Elizabeth II's Declining Health Causing Brits to Cling Onto Their Queen

Queen Elizabeth II's health issues have caused a decline in the number of people who think she should step aside for Prince Charles even as the prospect has become more likely.

The 96-year-old monarch skipped a key duty on May 10 when mobility problems stopped her reading the Queen's Speech at the State Opening of Parliament. Prince Charles stepped in to perform the function, triggering a debate about whether Elizabeth may soon step aside for health reasons.

If she did, her eldest son would take over, with the title Prince Regent, even in the year she celebrates Britain's first-ever Platinum Jubilee, marking 70 years of her reign. Brits have long leaned towards believing Elizabeth should remain in her role as the country's head of state, even if she becomes too ill to carry out her royal duties, according to regular polling by YouGov.

However, since Elizabeth experienced a health scare in October 2021 the likelihood of the question becoming reality has increased.

Queen at Work in Windsor
Brits would rather that Queen Elizabeth II continue reigning even if too ill to perform her official duties, according to new polling. Above, the queen meets with President of Switzerland Ignazio Cassis at Windsor Castle on April 28, 2022, days after her 96th birthday. Dominic Lipinski - WPA Pool/Getty Images

A poll conducted a month later saw a five-point jump in the number of people who believe the queen should remain ruling even if her health stops her from performing her official function.

In May 2021, 50 percent of Brits said they wanted the queen to continue even if she became too ill compared to 38 percent who felt she should step aside.

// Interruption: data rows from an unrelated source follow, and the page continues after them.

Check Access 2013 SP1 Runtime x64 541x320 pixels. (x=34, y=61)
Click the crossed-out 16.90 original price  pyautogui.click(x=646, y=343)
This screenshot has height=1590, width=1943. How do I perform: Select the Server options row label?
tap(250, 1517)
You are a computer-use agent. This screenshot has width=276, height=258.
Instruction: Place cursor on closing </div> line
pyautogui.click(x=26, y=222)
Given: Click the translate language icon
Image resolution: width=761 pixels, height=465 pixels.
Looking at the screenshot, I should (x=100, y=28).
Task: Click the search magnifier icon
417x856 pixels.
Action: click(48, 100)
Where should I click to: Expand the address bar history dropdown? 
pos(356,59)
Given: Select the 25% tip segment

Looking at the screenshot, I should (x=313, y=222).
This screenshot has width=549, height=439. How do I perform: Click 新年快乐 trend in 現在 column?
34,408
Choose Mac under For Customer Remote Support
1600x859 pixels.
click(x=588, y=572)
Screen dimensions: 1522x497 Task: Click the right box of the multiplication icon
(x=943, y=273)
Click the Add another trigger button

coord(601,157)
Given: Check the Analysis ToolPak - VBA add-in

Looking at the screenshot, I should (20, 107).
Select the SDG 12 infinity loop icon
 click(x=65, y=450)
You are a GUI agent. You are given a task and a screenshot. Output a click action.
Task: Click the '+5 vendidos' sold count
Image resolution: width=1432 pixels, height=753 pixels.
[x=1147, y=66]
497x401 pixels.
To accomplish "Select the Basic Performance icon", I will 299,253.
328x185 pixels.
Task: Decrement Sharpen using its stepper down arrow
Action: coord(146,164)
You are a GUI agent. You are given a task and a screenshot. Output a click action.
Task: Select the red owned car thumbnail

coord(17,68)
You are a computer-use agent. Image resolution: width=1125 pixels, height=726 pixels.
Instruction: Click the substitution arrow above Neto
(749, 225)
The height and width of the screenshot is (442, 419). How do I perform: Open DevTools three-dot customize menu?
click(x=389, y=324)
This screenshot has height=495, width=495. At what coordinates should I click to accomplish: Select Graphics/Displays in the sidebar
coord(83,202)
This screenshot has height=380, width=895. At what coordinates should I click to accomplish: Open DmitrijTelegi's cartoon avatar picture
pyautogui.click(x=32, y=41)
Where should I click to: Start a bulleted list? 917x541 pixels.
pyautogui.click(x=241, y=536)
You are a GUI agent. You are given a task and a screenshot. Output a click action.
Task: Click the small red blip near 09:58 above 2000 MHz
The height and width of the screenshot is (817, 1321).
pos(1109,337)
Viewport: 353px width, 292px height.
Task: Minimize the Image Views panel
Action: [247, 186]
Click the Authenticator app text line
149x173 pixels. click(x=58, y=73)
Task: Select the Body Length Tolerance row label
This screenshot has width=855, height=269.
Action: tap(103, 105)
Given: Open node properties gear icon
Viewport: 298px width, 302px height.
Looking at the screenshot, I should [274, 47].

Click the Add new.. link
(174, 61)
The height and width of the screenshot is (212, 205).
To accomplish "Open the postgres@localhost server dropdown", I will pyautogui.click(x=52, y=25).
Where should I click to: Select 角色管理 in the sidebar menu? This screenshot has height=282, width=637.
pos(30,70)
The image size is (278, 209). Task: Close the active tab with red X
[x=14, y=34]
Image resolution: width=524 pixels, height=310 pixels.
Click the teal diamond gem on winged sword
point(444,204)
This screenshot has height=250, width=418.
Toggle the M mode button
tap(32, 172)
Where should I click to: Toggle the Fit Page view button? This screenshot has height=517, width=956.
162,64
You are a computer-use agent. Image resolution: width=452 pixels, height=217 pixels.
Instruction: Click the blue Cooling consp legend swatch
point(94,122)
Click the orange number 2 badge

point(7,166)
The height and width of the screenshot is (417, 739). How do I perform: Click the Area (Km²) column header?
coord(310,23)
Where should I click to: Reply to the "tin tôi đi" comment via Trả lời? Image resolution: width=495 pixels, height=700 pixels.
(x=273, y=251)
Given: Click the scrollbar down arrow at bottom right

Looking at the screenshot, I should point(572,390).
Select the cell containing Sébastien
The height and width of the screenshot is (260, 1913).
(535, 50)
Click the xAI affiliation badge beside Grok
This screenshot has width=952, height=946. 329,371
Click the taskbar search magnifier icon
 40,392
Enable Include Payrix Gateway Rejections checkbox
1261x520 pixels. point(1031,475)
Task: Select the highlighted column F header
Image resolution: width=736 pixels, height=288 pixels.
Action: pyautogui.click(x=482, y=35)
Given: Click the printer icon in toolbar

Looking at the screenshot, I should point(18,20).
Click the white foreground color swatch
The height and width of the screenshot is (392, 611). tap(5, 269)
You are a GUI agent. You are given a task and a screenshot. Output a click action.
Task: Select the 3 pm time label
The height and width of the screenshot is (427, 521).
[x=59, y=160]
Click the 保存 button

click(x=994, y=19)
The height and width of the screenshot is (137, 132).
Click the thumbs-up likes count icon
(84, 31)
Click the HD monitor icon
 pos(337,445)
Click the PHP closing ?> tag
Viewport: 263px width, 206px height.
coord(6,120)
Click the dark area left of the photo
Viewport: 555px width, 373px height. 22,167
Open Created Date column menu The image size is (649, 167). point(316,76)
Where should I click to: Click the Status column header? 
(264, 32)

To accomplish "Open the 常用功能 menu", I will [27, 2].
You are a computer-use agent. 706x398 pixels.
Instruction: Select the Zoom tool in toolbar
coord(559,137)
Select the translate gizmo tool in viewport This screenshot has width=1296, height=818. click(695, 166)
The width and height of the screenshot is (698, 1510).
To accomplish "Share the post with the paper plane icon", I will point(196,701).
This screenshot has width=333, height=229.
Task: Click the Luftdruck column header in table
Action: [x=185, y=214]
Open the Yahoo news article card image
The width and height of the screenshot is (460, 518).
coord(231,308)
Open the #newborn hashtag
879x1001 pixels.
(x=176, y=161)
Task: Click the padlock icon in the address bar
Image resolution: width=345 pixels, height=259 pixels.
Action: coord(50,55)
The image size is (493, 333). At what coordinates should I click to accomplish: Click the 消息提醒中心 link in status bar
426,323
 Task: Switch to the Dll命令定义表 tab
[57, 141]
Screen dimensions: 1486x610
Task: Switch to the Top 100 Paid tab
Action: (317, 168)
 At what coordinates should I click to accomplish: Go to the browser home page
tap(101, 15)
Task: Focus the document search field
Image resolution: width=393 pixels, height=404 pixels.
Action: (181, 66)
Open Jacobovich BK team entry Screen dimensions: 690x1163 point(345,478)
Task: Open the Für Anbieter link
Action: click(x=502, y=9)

By November, that had risen to 55 percent who felt she should remain while 33 percent felt she should step aside, dropping a single point to 32 percent in April 2022.

The current 23-point gap is a 17-point swing compared to June 2020 when 48 percent felt she should remain and 42 percent felt she should step down.

The research suggests that since the possibility of the queen giving way became real, the British public has been moved to cling to their queen.

YouGov's research was based around the question: "In the event that the Queen were to become too ill to regularly carry out royal duties or appear in public, then do you think she should remain monarch, or should she retire and let the throne pass to her heirs?"

A Buckingham Palace statement on May 9 read: "The Queen continues to experience episodic mobility problems, and in consultation with her doctors has reluctantly decided that she will not attend the State Opening of Parliament tomorrow.

"At Her Majesty's request, and with the agreement of the relevant authorities, The Prince of Wales will read The Queen's speech on Her Majesty's behalf, with The Duke of Cambridge also in attendance."

Her current health issues appeared to begin with an as yet unidentified scare in October which caused her to cancel a planned visit to Ireland and a series of other high-profile engagements.

She later also experienced a second issue with a sprained back that caused her to pull out of the Remembrance Sunday service at The Cenotaph, in London, in November.

That month, she appeared to reflect on her years as she told the General Synod of the Church of England: "None of us can slow the passage of time; and while we often focus on all that has changed in the intervening years, much remains unchanged, including the Gospel of Christ and his teachings."

In February, the queen contracted COVID-19 but recovered after experiencing only mild, cold-like symptoms.

Elizabeth famously dedicated her life to public service during a speech on her 21st birthday in Cape Town, South Africa, in 1947.

The queen said: "I declare before you all that my whole life whether it be long or short shall be devoted to your service and the service of our great imperial family to which we all belong."